HMS Teazer was a T-class destroyer of the Royal Navy that saw service during the Second World War. She was later converted to a Type 16 fast anti-submarine frigate, with the new pennant number F23.

Service history

Wartime service
During September 1943, Teazer underwent builder's trials before being commissioned. Upon commissioning, she was accepted into the 24th Destroyer Flotilla.
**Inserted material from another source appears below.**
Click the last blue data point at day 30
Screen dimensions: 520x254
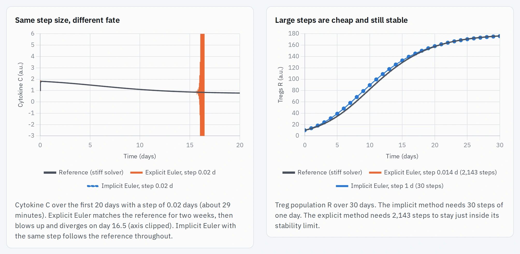coord(499,36)
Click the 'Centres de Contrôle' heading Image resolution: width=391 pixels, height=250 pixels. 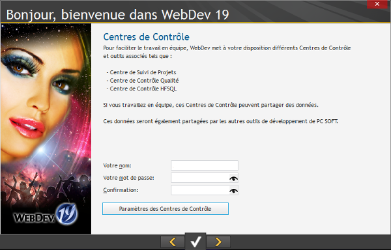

Upon deployment with the flotilla, Teazer underwent working up exercises in Scapa Flow before sailing for the Mediterranean theatre, where, in November, she supported ground operations by the British X Corps in the Minturno sector.

In July 1944, she was placed under U.S Navy command and was one of the ships scheduled to support the landing in the South of France as part of Operation Dragoon.

During the Allied withdrawal form the Aegean Sea in 1944, Teazer was responsible for the sinking of the transport ship KT Erpel and the submarine chaser UJ2171 off Cape Spatha.

In May 1945, following a refit in January and February, she was assigned to Task Force 57 and then Task Force 37 in the Pacific and was responsible for providing an escort screen to the large Royal Navy carriers used in raids on the Japanese Home Islands.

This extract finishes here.